The morning session today was Generational All-Star. Sitting outside the Rock with Tom Carroll, Ross Clarke-Jones and Gary Elkerton, your correspondent thought he was living an ’80s flashback. Further in, Shane Dorian and Luke Egan held up the mid-’90s in great style, while Parko, Fanning and Troy Brooks represented Modern Youth.
Finishing another ridiculously endless ride, Surfing spied the King of the ’70s, Mark Richards, walking around in front of Greenmount Point. Huh?? Invited to run, MR just smiled. “The legs and arms are gone,” he said later. “Two days of this place — it’s like death!” Well, when you’re that big a legend, running seems kinda pointless.
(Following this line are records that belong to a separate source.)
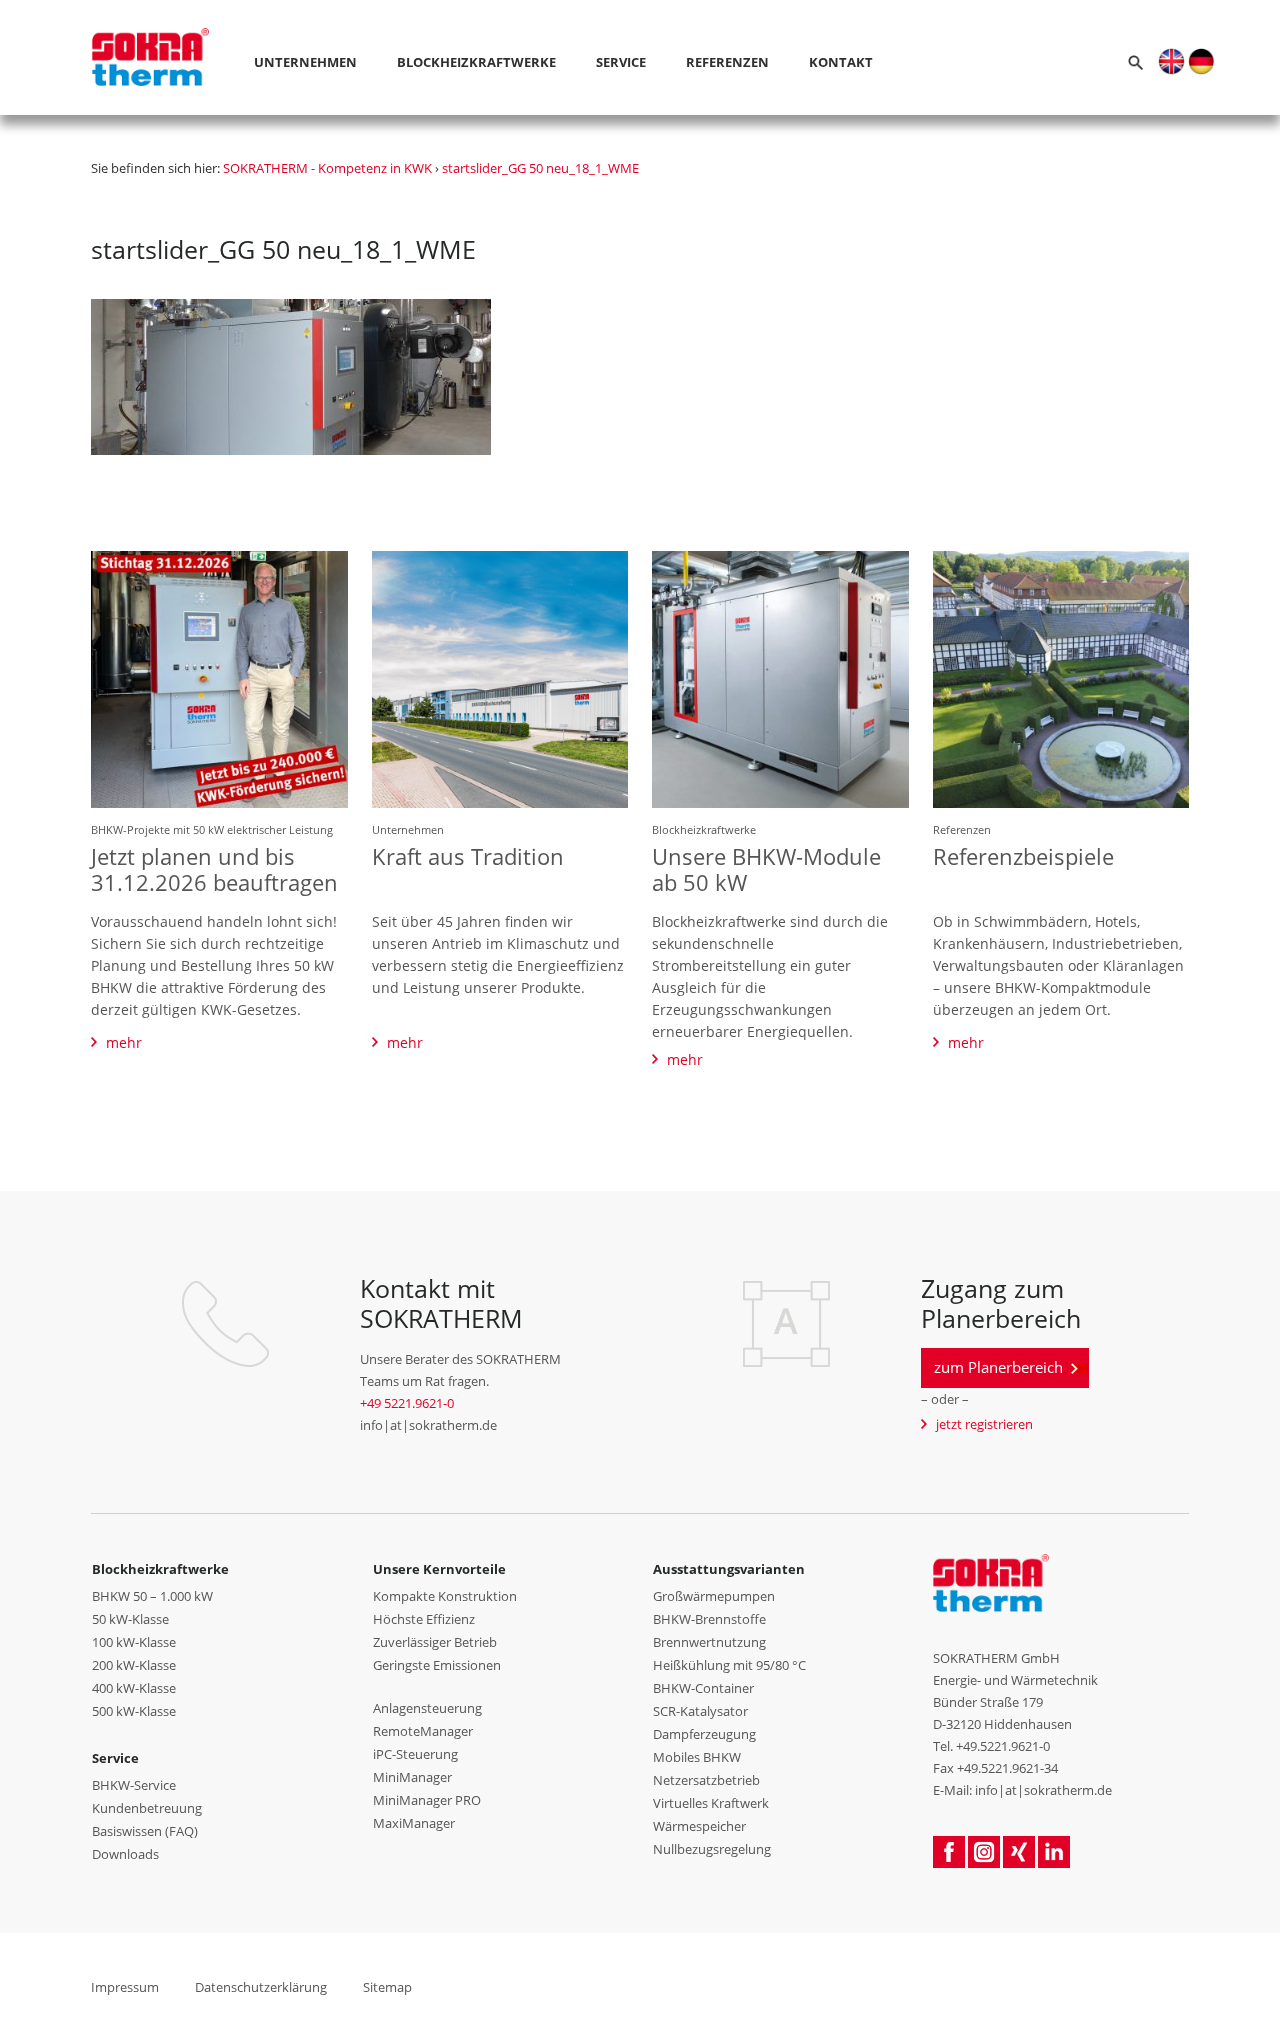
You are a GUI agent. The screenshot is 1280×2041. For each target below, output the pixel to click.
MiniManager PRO (427, 1800)
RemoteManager (423, 1731)
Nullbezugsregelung (712, 1849)
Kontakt (841, 62)
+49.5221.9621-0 (1003, 1746)
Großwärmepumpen (714, 1596)
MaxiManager (414, 1823)
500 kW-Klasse (134, 1711)
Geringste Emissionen (437, 1665)
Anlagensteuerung (427, 1708)
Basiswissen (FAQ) (145, 1831)
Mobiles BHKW (697, 1757)
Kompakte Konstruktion (445, 1596)
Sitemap (387, 1987)
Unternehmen (305, 62)
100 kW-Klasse (134, 1642)
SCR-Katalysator (700, 1711)
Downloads (125, 1854)
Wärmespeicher (699, 1826)
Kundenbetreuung (147, 1808)
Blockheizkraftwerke (476, 62)
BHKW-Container (703, 1688)
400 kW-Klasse (134, 1688)
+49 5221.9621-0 (407, 1403)
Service (621, 62)
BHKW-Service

We’re still pretty early in the piece at this event, but already two things seem fairly obvious. Number one: The standard’s stupidly high. Out of hand. Heats are being surfed in the loser’s round that outrank prior years’ semi-finals.
And number two: Somehow, it’s all evolving toward the Coolie Kids. Those three great local surfers — Joel, Mick, and Dean Morrison — seem already destined to fight it out between them for the win.
Which isn’t to write off a lot of good performances through today. Heats happened that shouldn’t happen so early. Dean and Nathan Hedge, for instance. Hog was jumpy beforehand: “Gotta go out and sit on the rocks for a while,” he said. You could understand his nerves; a round two loss in the first event is like being punched in the head, and he’d drawn Morrison in perfect Snapper.
It was a great heat. Both surfers went hard. Hedgey held a lead until the last exchange, when Dean fell into a lovely tube and collected 9.17. Hedge’s follow-up wasn’t enough.
That’s the punch in the head. It’s also evidence of the frontside bias on this pointbreak. Snapper’s line is more easily drawn forehand, and it remains a bigger challenge to backside performance than far more dangerous and critical spots. Mick Campbell is one of the few goofies whose form is unshaken by the Snapper curse — his penetrative backhand bottom turn shone out.
Another heat that shoulda happened later: Richie Lovett and Taylor Knox. A bad wind and tide change threw the lineup’s balance, but Taylor forced his way through it: “I’ve had to learn to lose creatively,” he said. Well, not this time, buster.
This was good stuff. But Mick Fanning soon showed everyone the difference between good and brilliant. Fanning likes to catch a lot of waves — he needs to, in order to find the razor-sharp technical edge on which he rides — and perhaps the two-wave judging system doesn’t entirely suit his personality, but once he’s got his feet set properly on the board, there’s little anyone can do to stop him. Mick blew out his heat score record with 19.07/20, and blew out the world turning-speed record in the process.
Dean Morrison came next. Dean’s rhythm is markedly different from Mick’s — it’s scrappy, introverted, and occasionally, utterly magic. You can’t always tell why he chooses a wave, then he does something on it that you’d never have expected. His heat with Danny Wills was (and may remain) the finest of the contest, filled with dazzling exchanges and extraordinary accuracy in and out of the lip. Once again, it seemed unfair anyone should lose.